We stand at the final moments of the High Holydays, one of the most joyous festivals in the Jewish calendar – Simchat Torah – is almost upon us. Simchat Torah is when we celebrate the completion of the cycle of reading the Torah. Some of my congregants have posed a painful question. Can we truly celebrate a “completion” without actually completing the Torah readings as in years past?
I find solace in an anecdote, strikingly described by Rabbi Yitzchak Tyrnau (14th century Austria), in his notes on the customs for Shemini Atzeret. There he reveals no less than a conversation between God and the Satan. Satan, who is trying to incite God’s anger against the Jewish nation, testifies that although Jew’s study Torah, they do not complete the Torah. When God proves him incorrect by showing him how the Jewish People complete the Torah on Simchat Torah, rather than give up, the Satan argues that although they complete the Torah, perhaps they are derelict in starting to learn it anew. God then shows the Satan how each community celebrates Simchat Torah, by completing the Torah and immediately beginning it again. Ultimately, Satan is silenced.
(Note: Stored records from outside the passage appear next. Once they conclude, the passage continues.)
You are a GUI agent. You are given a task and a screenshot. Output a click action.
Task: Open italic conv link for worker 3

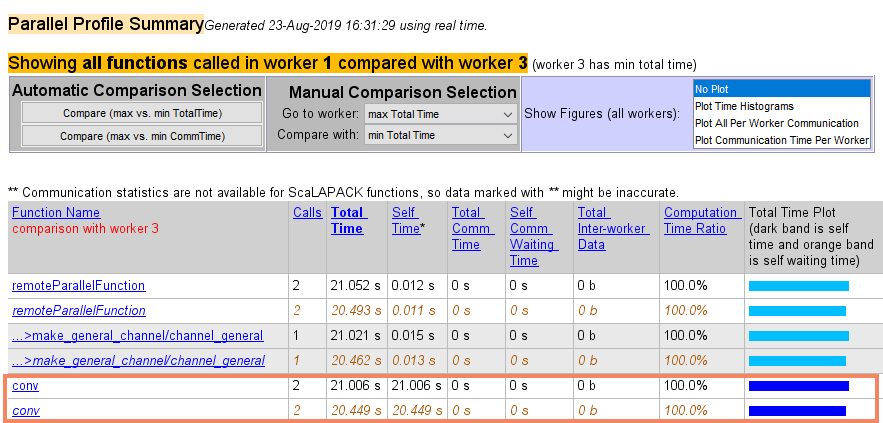25,410
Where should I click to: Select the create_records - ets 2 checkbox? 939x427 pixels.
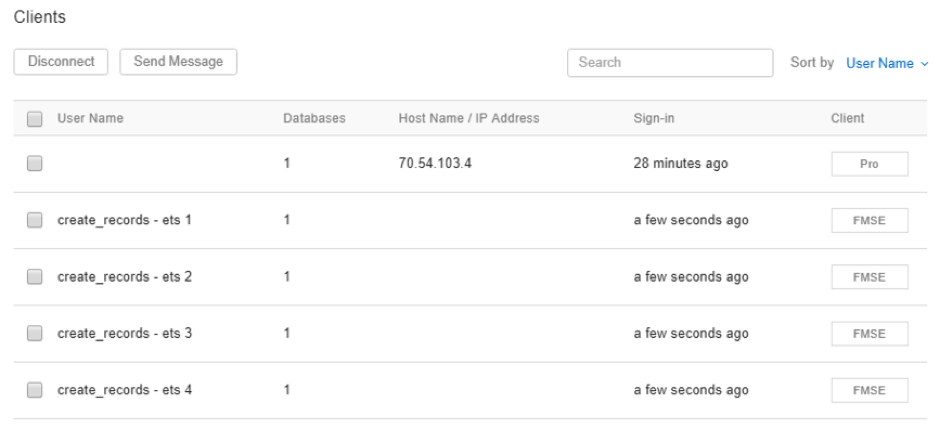coord(35,277)
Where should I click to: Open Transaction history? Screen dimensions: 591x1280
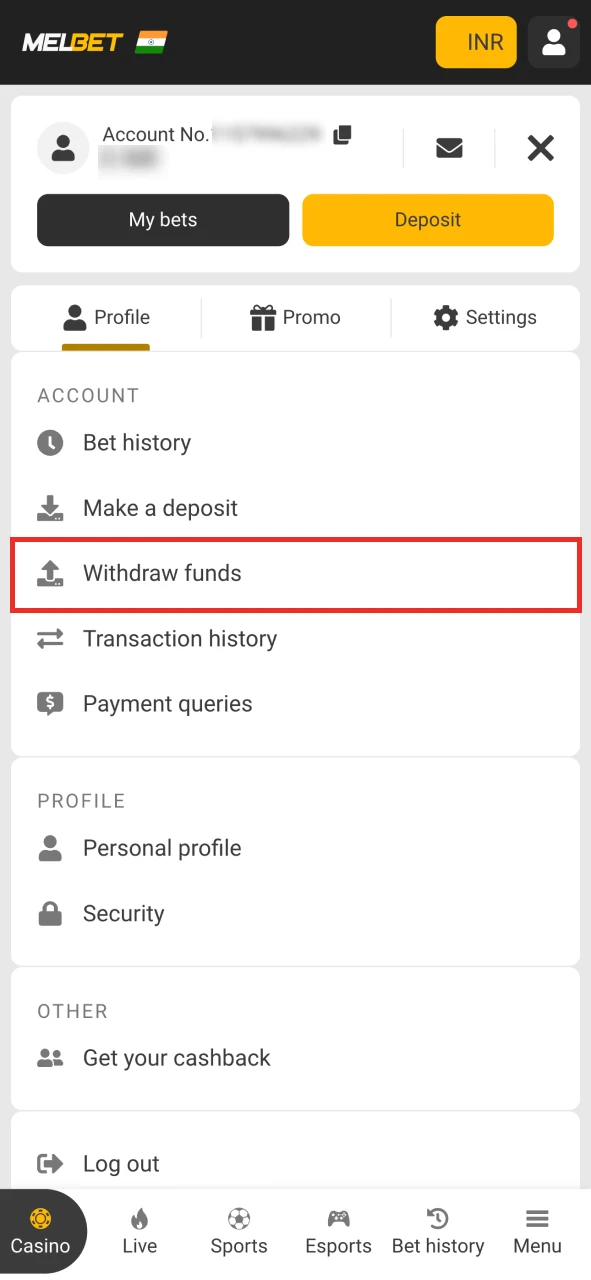[180, 638]
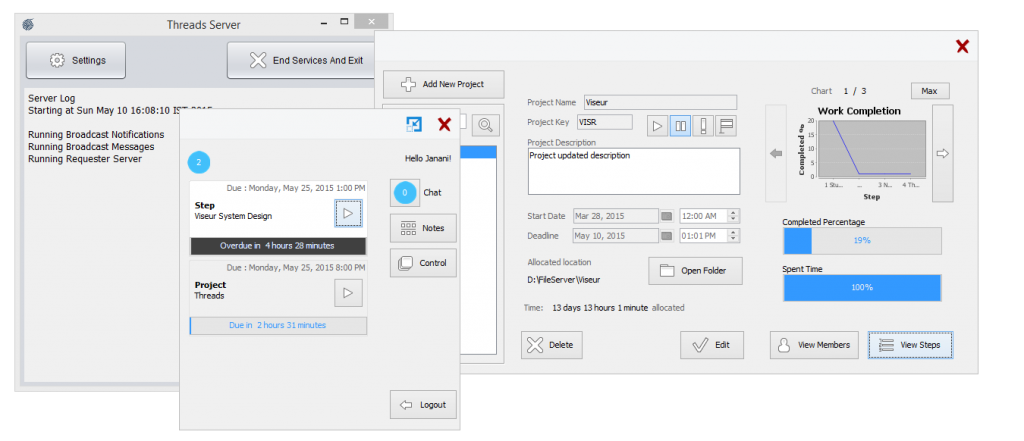
Task: Open the Notes panel
Action: 423,228
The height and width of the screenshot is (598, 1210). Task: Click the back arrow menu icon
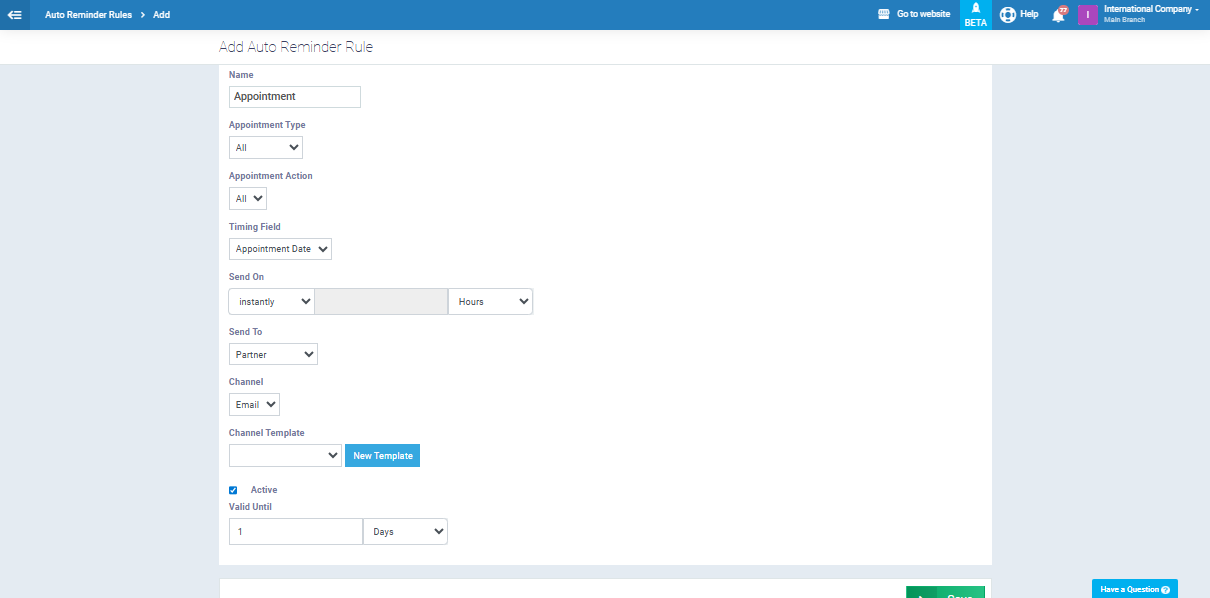coord(15,15)
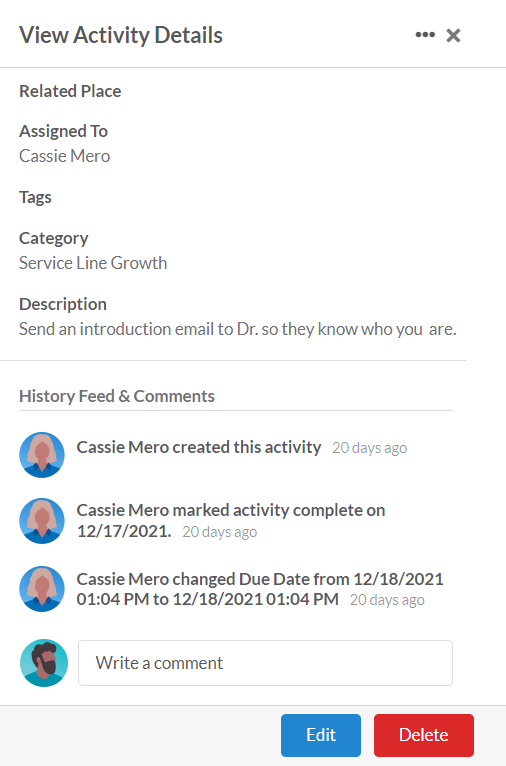Close the View Activity Details panel
The height and width of the screenshot is (766, 506).
tap(453, 35)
Says Rabbi Tyrnau, this is the origin of the marvellous joy of Simchat Torah.
The primal reason for celebration therefore, is not only a result of our completion of the Torah, but also our happiness that we are blessed to begin it once again. For that reason, we conclude the Torah and recommence it immediately. This is a moment of expectation, hope and joy in the learning that will come from the year ahead.
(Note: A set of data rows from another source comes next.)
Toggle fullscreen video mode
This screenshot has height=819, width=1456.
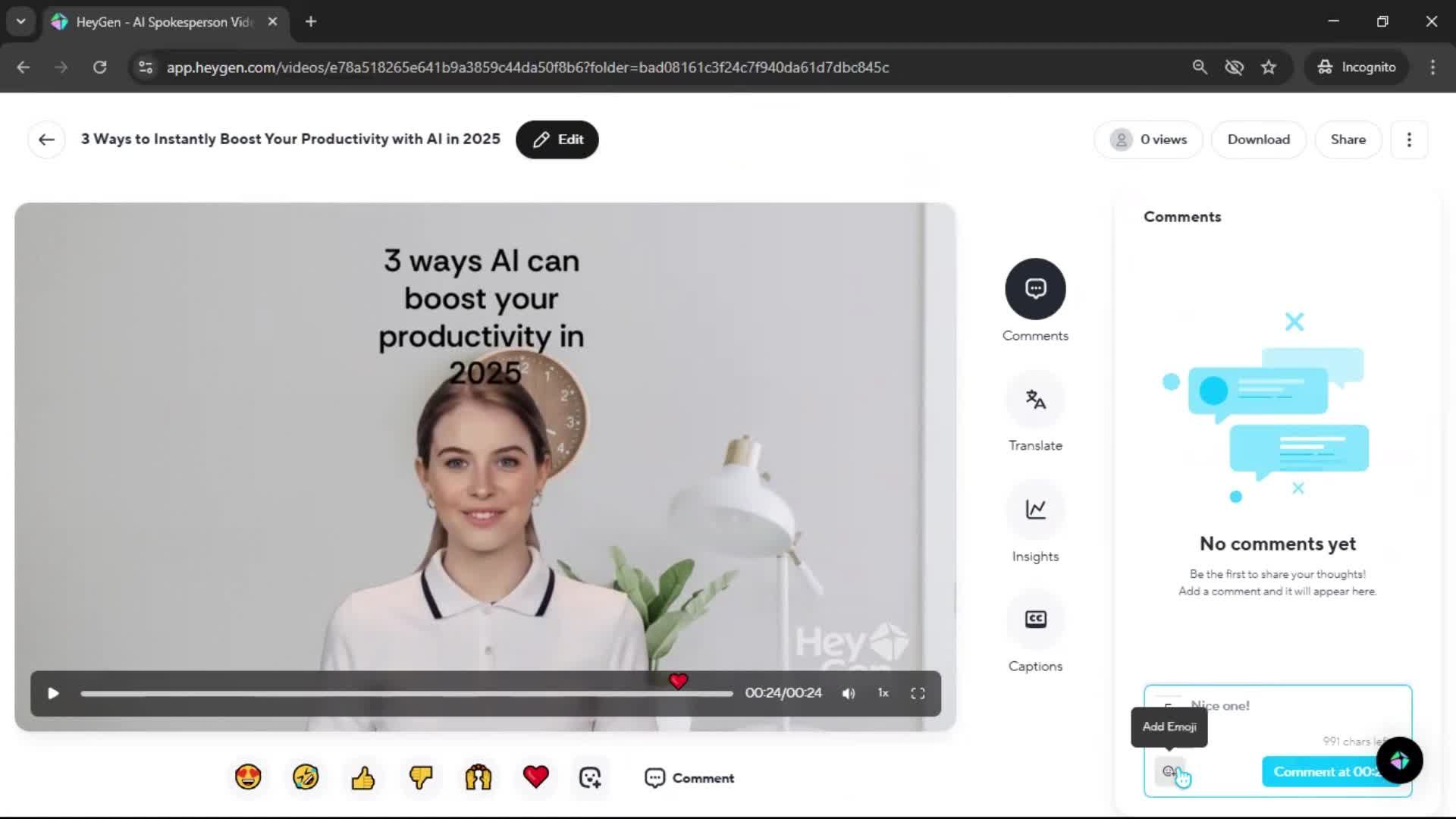[x=918, y=694]
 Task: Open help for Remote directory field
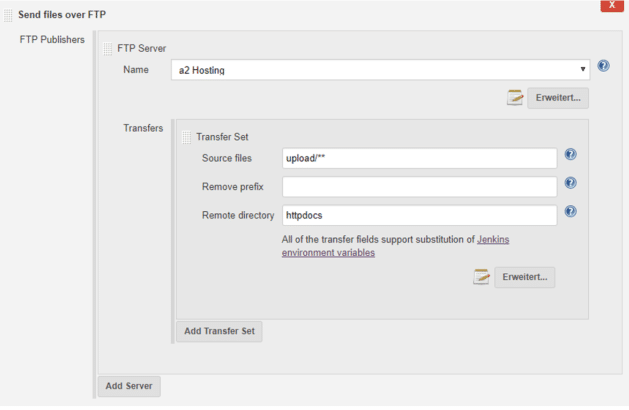coord(570,211)
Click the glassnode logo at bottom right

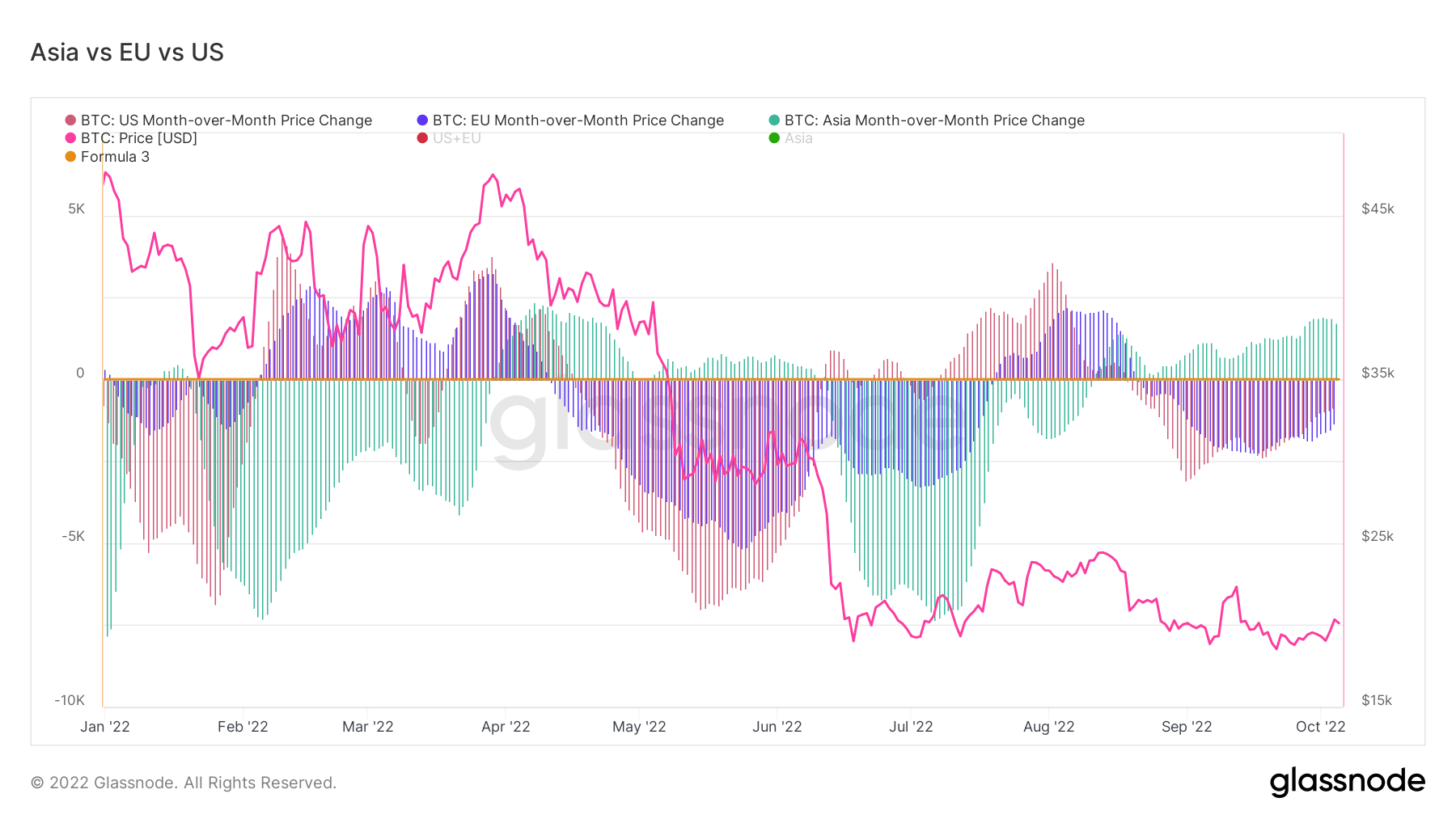pyautogui.click(x=1347, y=782)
While, as I write these words, it is still uncertain how we will celebrate Simchat Torah in Victoria this year, it remains abundantly clear that the cause for celebration can and must still carry on. The focus is on the future, and the future is anticipated with great eagerness.
Viktor Frankl in his masterpiece, “Man’s Search for Meaning”, tells the story of a young woman in the concentration camp. The woman pointed to a chestnut tree growing outside of her barracks. She related how the tree was the only friend she had in her loneliness. The tree with its two spring buds, she explained, spoke to her. Frankl asked her what it would say to her, to which she replied: I am here – I am here – I am life, eternal life.
This Simchat Torah, perhaps more than ever, we should be joyous, dance and celebrate, for happiness itself is an act of faith and confidence in God that better times will swiftly be upon us.
I have no doubt that just as quickly as our places of worship were closed, so they will open, and we will enter into them and lovingly read our Torahs and dance with them once again, safely and joyously.
So, should we rejoice this Simchat Torah, even if our Shule’s still sit empty and alone? Of course! We may not have read the Torah in its entirety this year, but we sure embrace and accept it in its entirety for the year to come, and that in and of itself, is more than enough reason to rejoice.